Required action: Transcribe the tail of the listing: start at the line containing "The width and height of the screenshot is (1080, 608)." and stop after the last line, keeping every character as is and adding nothing.
-- Opening Marker --
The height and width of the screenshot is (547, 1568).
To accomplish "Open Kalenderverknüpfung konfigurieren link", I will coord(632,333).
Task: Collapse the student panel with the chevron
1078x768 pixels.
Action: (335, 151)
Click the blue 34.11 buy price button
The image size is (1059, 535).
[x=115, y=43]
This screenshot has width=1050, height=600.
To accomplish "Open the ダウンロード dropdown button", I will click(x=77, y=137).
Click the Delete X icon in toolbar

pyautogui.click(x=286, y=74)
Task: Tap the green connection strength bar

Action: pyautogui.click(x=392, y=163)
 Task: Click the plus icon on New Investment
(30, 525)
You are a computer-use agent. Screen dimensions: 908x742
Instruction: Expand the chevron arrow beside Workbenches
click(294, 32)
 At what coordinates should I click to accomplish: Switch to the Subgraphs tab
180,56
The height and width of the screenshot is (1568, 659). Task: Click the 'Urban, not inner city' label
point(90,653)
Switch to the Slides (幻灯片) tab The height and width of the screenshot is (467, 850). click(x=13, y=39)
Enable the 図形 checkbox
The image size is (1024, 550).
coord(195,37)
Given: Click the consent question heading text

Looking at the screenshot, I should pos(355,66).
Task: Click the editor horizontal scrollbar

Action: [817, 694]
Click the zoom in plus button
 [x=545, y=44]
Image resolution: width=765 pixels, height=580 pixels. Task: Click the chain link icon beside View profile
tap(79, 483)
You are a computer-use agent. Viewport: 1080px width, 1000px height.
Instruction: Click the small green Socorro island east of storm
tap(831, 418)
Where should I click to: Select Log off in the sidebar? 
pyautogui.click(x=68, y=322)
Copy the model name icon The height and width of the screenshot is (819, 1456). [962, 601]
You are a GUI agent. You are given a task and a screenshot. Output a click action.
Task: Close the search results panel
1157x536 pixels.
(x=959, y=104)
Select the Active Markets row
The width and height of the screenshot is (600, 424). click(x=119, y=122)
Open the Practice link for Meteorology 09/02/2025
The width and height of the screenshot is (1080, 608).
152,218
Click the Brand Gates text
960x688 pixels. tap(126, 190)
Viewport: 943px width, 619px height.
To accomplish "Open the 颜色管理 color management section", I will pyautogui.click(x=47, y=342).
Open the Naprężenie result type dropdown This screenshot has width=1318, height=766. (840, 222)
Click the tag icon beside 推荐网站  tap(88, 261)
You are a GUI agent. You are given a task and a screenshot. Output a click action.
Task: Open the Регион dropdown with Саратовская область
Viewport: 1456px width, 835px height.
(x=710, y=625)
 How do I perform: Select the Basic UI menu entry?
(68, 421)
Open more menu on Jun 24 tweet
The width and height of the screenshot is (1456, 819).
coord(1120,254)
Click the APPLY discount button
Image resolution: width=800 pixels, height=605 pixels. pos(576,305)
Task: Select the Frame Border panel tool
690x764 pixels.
-- Closing Marker --
Solved problem:
The width and height of the screenshot is (1080, 608).
152,218
Click the Brand Gates text
960x688 pixels. tap(126, 190)
Viewport: 943px width, 619px height.
To accomplish "Open the 颜色管理 color management section", I will pyautogui.click(x=47, y=342).
Open the Naprężenie result type dropdown This screenshot has width=1318, height=766. (840, 222)
Click the tag icon beside 推荐网站  tap(88, 261)
You are a GUI agent. You are given a task and a screenshot. Output a click action.
Task: Open the Регион dropdown with Саратовская область
Viewport: 1456px width, 835px height.
(x=710, y=625)
 How do I perform: Select the Basic UI menu entry?
(68, 421)
Open more menu on Jun 24 tweet
The width and height of the screenshot is (1456, 819).
coord(1120,254)
Click the APPLY discount button
Image resolution: width=800 pixels, height=605 pixels. pos(576,305)
Task: Select the Frame Border panel tool
690x764 pixels.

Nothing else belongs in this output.